Wednesday, February 11, 2015

Realization. Light Bulb.

In the car on the way home tonight, I had an epiphany.

In my continuing battle between my flesh and the Spirit, in my daily war to put my sin to death, God has given me grace to give me a picture that stopped me in my thoughts.

I read a fantastic post by John Piper today (link). In it, Piper pleads with us to see that lusts of all kinds, but specifically sexual lusts, diminish the majesty of God, and threaten not only to take away a precious treasure from us, but to heap death upon us instead. I've been thinking all day about this post, and my flesh has repeatedly risen up to combat the truth that God is showing me through His servant. As it was in the car on my way home tonight.

Since I've struggled with the temptation of pornography, one effective reminder that God has given me has been that a vast majority of "stars" in this field are actually victims of unspeakable evil. This knowledge has made it very easy to avoid a lot of what is out there. But the flesh always finds a way to justify its' tempting with the "stars" that are willing to put themselves out there.

So by God's grace I'm thinking on this article, and my flesh is combating the truth, and the Spirit in me is fighting back, so there is this dialog going on. And "those that are willing" comes into my mind as an excuse that I've struggled to have an answer for. Then the answer begins to appear. Women, and men, who willingly show themselves to the world in a way God only intended to be private between a husband and wife, are in reality prostitutes. Selling their physical body for monetary gain. Though you may not have to pay any money to partake of what they are offering, they are giving you something regardless. They are peddling a lie. A corruption. A perversion. Which, when it comes down to it, is the raw form of sin.

A simple definition I use of sin involves taking something good that God has made, and twisting it to oppose His purpose and the goodness He intended. Porn fits that definition perfectly. And as Proverbs puts it, the way of the harlot goes to death (Prov 7:27). Then the answer becomes clearer. There are others who offer what seems good at first, but ultimately ends in the downfall of those who heed the call. The false prophet. The liar. Those who twist the gospel of Christ into something that glorifies man and not God.

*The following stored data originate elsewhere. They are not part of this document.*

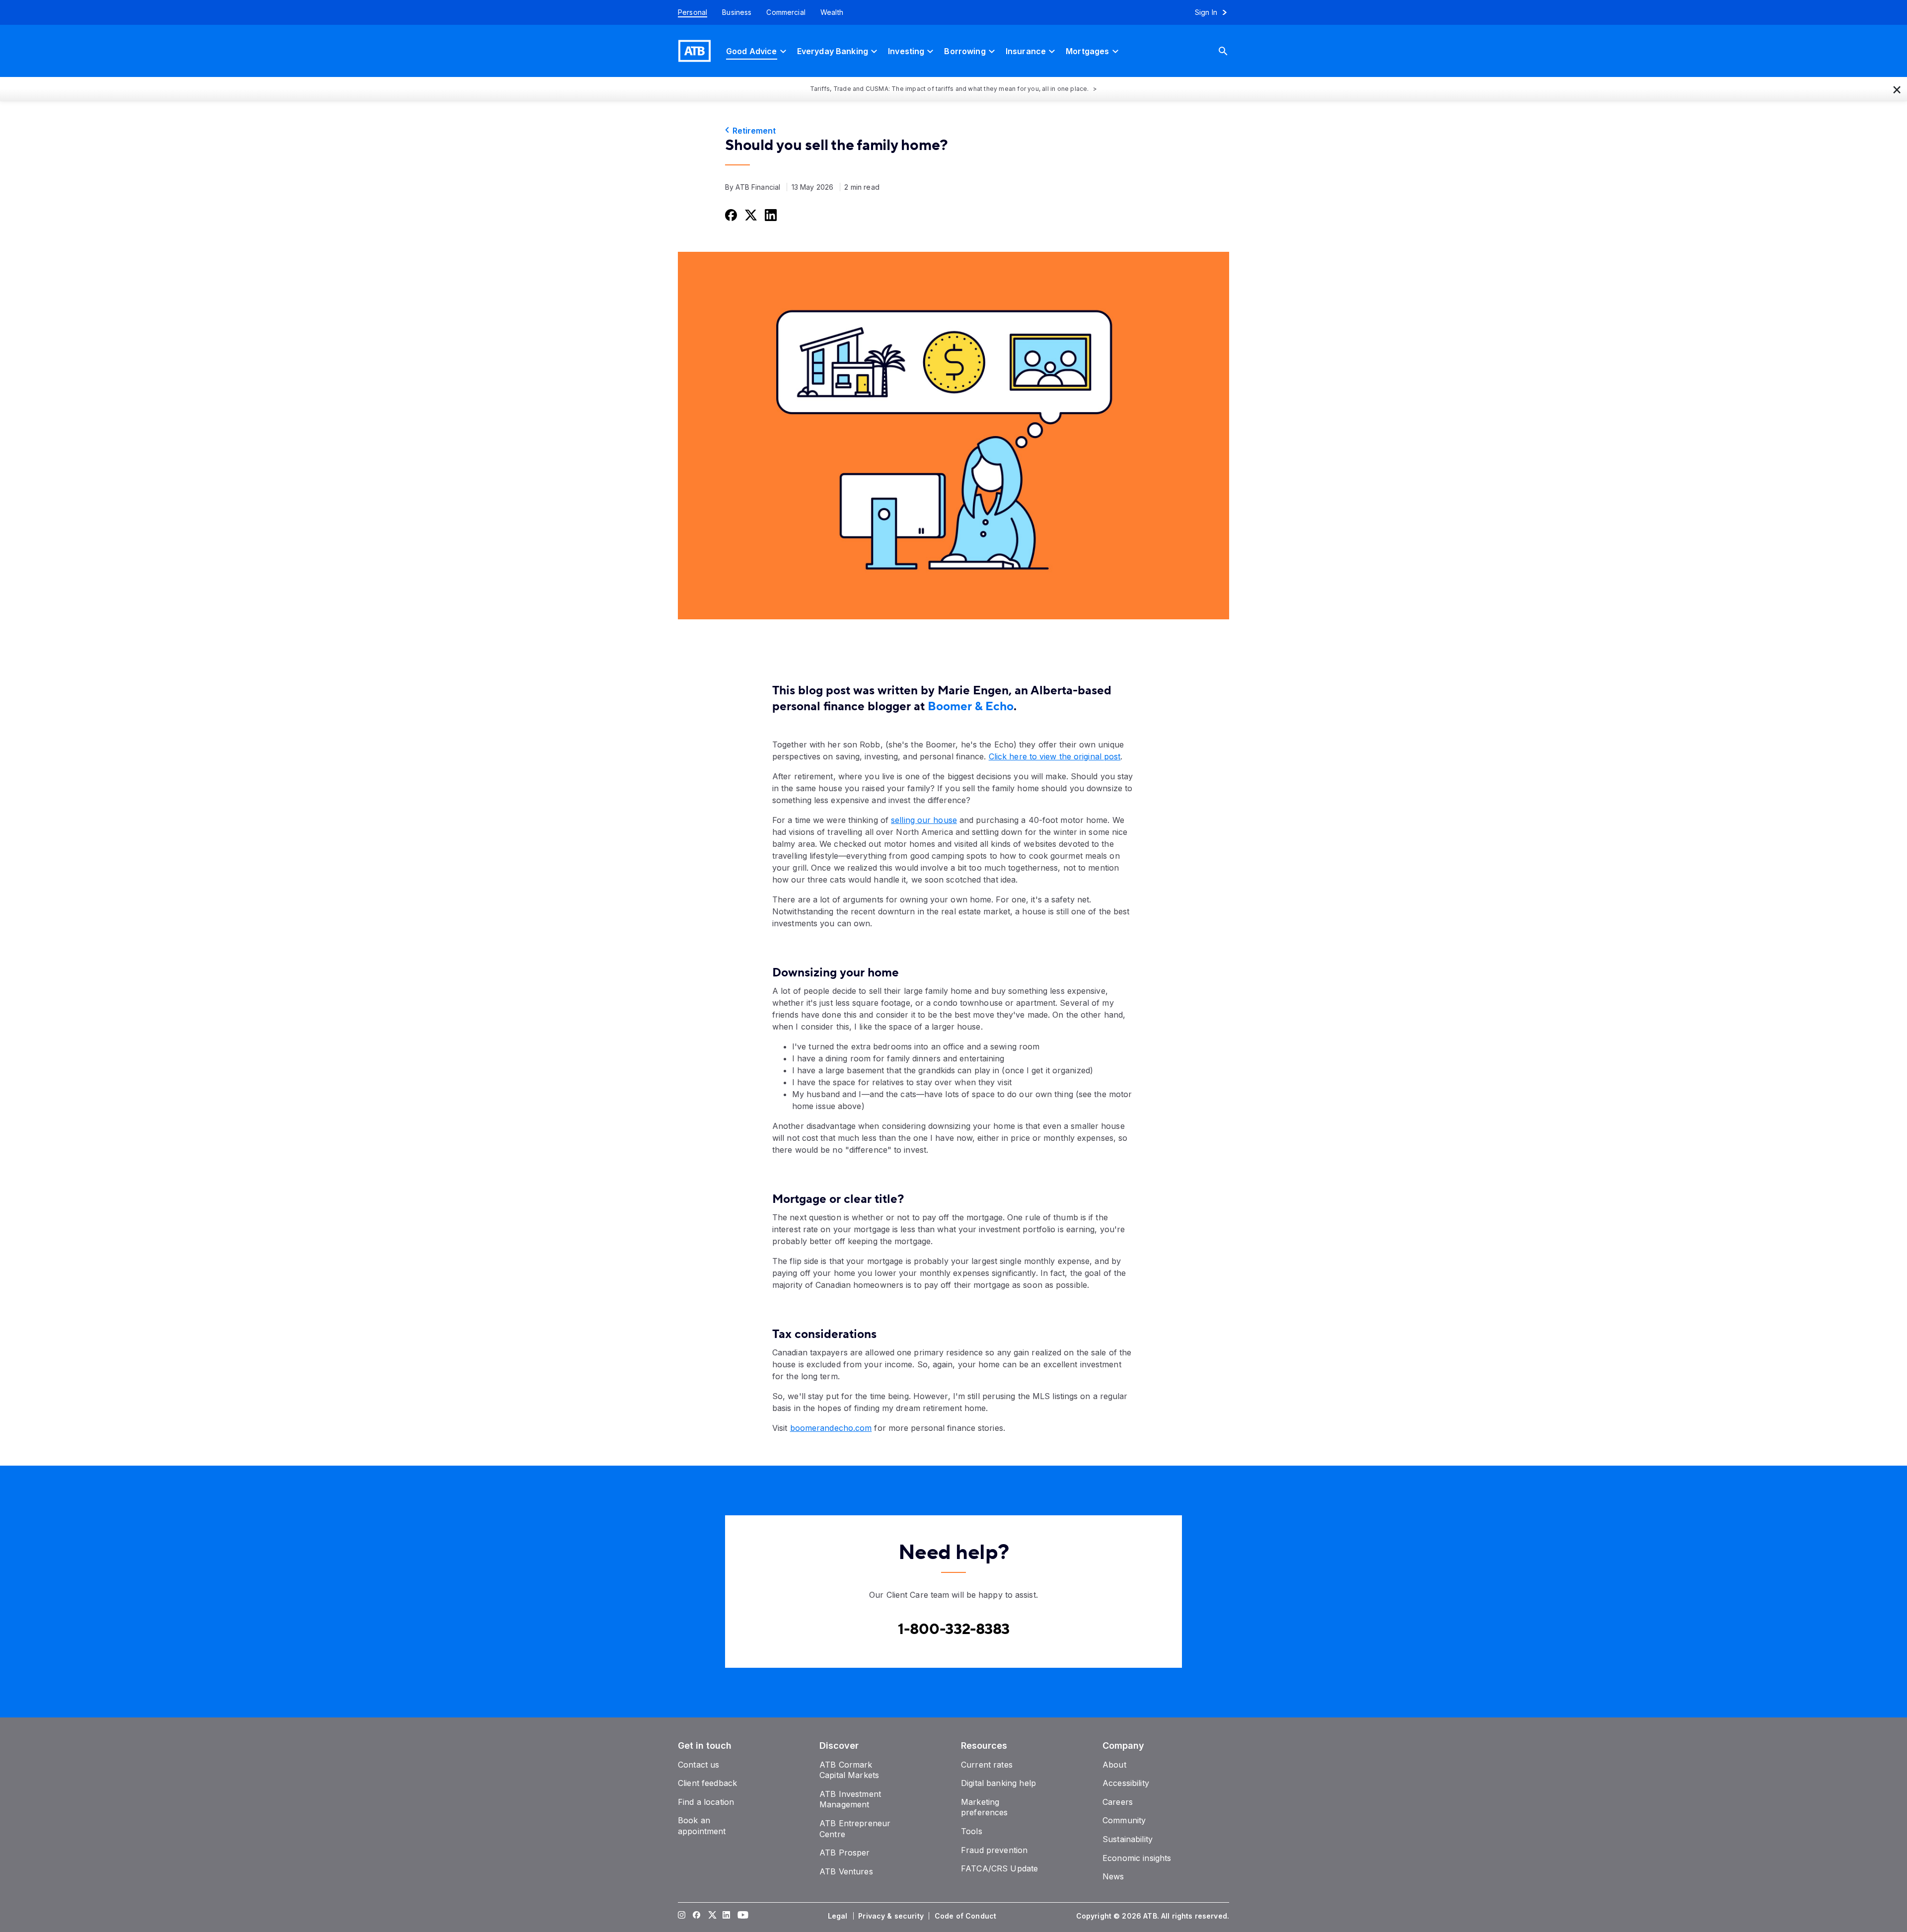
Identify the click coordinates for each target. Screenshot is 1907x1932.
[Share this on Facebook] (730, 214)
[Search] (1230, 51)
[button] (1897, 89)
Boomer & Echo (971, 706)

To be explicit, this realization means that either:

Porn Stars == Victims of some of the deepest evil men can do.

Or:

Porn Stars == Benny Hinn. Joel Osteen.

Both of these should be easy for Christians to despise, as they are both clear affronts to the God we so desperately desire to serve with all our hearts. There is no desire to partake when we are grieved by what we are looking at. Now it's easier to be grieved no matter who is tempting you in this way.

Monday, February 8, 2010

Theological lessons from a 5 year old

I had a rough day with Noah today. All day long. And then I had an epiphany driving everyone home tonight. I had to write this down somewhere, might as well resurrect this business.

So basically, Noah has been on this binge of arguing/correcting/questioning everything Carrie and I say or do. Example: I'm driving home tonight, and he tells me I'm going the wrong way home. LOL.

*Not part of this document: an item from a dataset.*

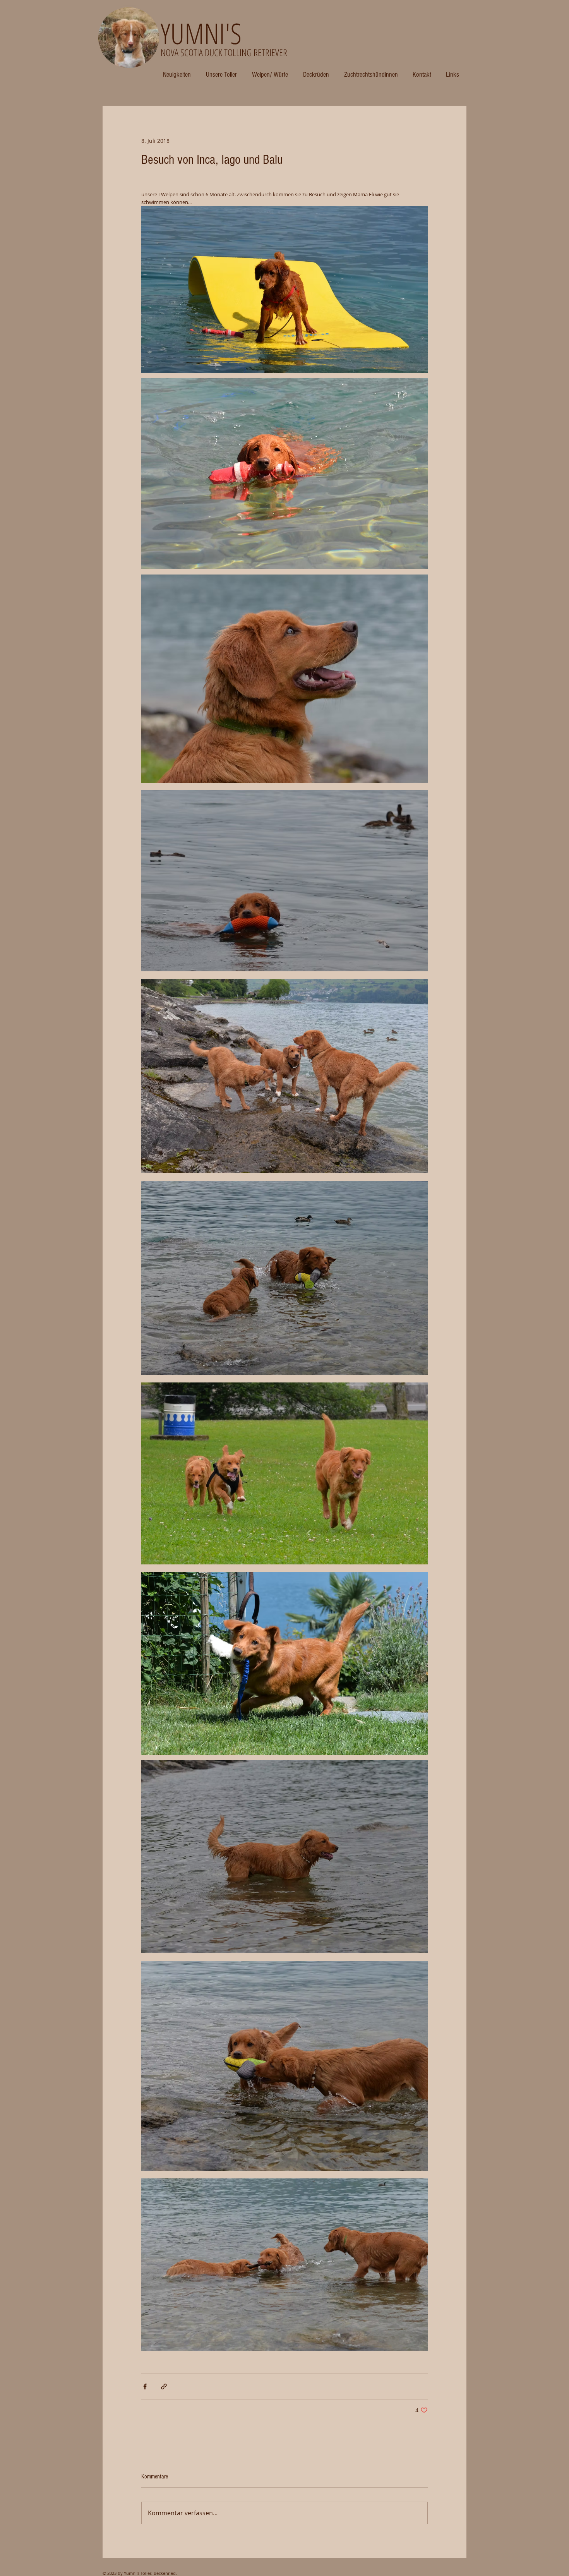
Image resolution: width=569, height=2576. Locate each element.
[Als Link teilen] (164, 2386)
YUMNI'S (201, 33)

So after a rough breakfast, rough nap time, rough drive out, rough drive back, one thing I said near the end of it all was what gave me the light bulb. I tell him to remind me tomorrow to show them a video of lightning (which I've meant to show them). His reply was "what if it's dinner time?" and then "what if I forget to remind you?". And it hit me...Noah is trying to do everything in his own power and control. When all he needs to do is worry about what I ask him to do, and leave the rest to me. He doesn't need to worry about making time or fixing the circumstances to work so that we can watch it. Just remind me, so I can take care of everything.

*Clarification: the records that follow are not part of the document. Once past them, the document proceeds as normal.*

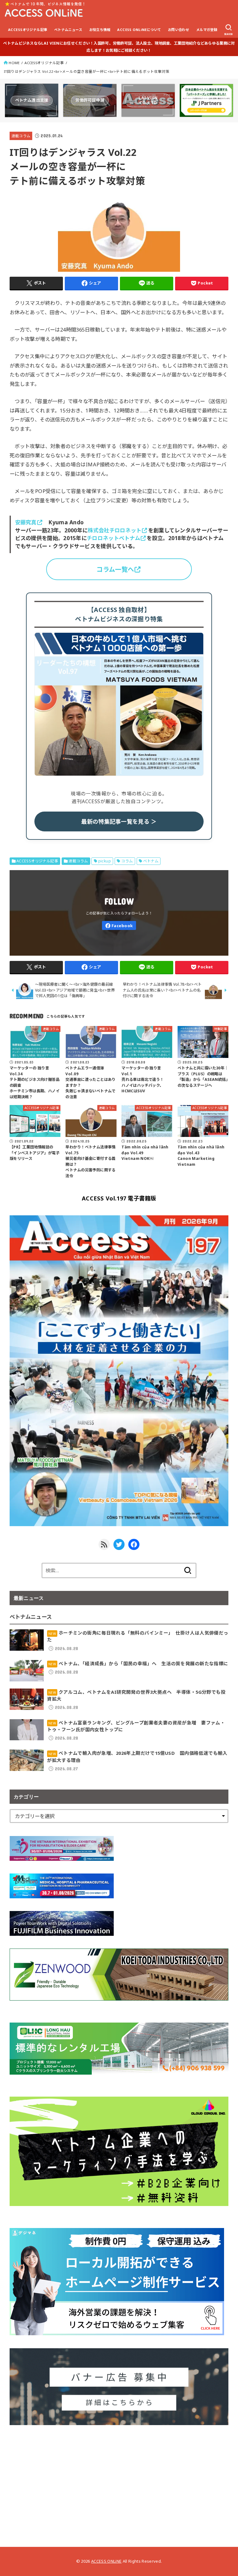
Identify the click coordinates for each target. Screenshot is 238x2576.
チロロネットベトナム (113, 538)
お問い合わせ (178, 29)
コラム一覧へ (115, 569)
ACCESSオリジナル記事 (27, 29)
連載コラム (21, 135)
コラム (127, 861)
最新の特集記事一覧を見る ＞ (118, 821)
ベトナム (151, 861)
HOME (14, 62)
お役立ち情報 (99, 29)
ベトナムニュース (68, 29)
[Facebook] (119, 925)
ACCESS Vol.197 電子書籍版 (119, 1198)
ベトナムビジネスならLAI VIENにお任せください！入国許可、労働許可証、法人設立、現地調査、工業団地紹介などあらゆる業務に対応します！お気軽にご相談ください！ (119, 47)
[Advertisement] (119, 2481)
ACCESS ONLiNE (106, 2561)
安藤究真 (26, 522)
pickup (104, 861)
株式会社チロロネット (114, 530)
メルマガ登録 (206, 29)
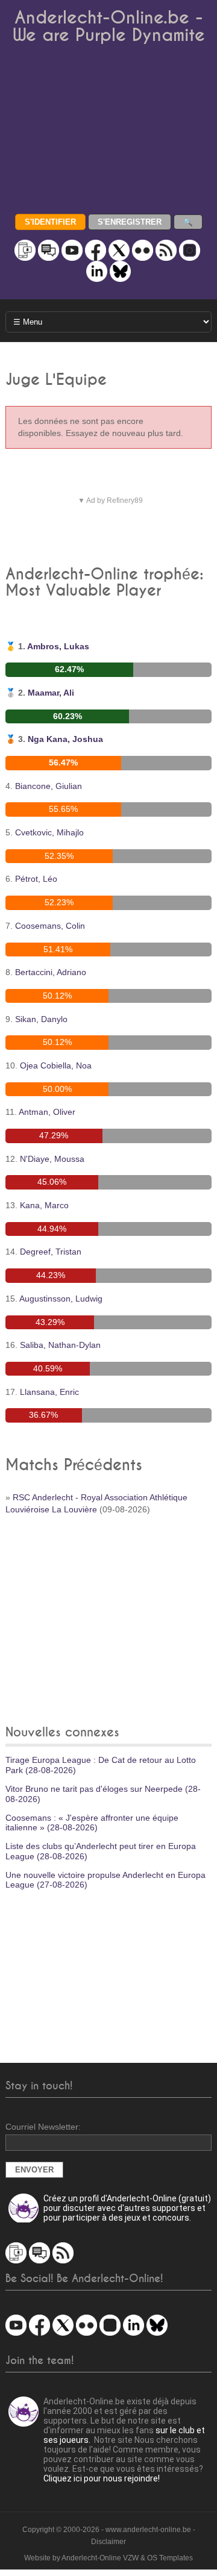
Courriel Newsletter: (43, 2127)
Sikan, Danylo (41, 1019)
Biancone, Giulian (48, 786)
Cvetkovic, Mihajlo (49, 832)
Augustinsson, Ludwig (60, 1298)
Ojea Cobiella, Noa (56, 1065)
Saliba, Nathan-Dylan (60, 1345)
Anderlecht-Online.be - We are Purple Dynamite (109, 26)
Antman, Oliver (47, 1112)
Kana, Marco (44, 1205)
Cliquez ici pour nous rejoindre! (101, 2478)
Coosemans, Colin (50, 926)
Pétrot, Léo (36, 879)
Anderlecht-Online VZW (100, 2558)
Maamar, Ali (51, 692)
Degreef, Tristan (50, 1251)
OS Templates (170, 2558)
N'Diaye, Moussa (52, 1159)
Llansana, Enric (49, 1392)
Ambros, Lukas (58, 646)
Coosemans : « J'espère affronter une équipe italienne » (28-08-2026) (91, 1823)
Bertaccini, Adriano (50, 972)
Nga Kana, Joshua (65, 739)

So I'm sure it's obvious, but he is only doing what's natural for everyone. I think I have to fix up everything and set everything up so that God can do His thing, when really all I need to do is trust Him. I find myself worrying about all the little details and getting caught up in planning and worrying if things are going to work out, when God is on His throne, and He is going to take care of it. All I have to think about is what He tells me to do. When He says "wait", that's all I need to do, not wonder for how long or why or what for. And all this convicts me to have more grace and patience for Noah, like God has for me.

Wednesday, September 30, 2009

Priorities and Obligations

The last 2 months have been very trying for me. I discovered a really cool way to track my habits and how I prioritize my time, basically by putting the 5 things I want to do every day (or almost every day), and then marking whether I do them or not. I started this last month...and now it's October. Filling out the chart is depressing enough (I have to leave many bubbles empty), but now that I'm looking back on how I've spent my time, it's very humbling. My very first priority (spending time with God) is nowhere near where I want it to be. My time spent on my projects is severely lacking, and I STILL don't have our budget finished. The one thing that I've been pretty good about is exercising, and I probably have my wife to thank for much of that.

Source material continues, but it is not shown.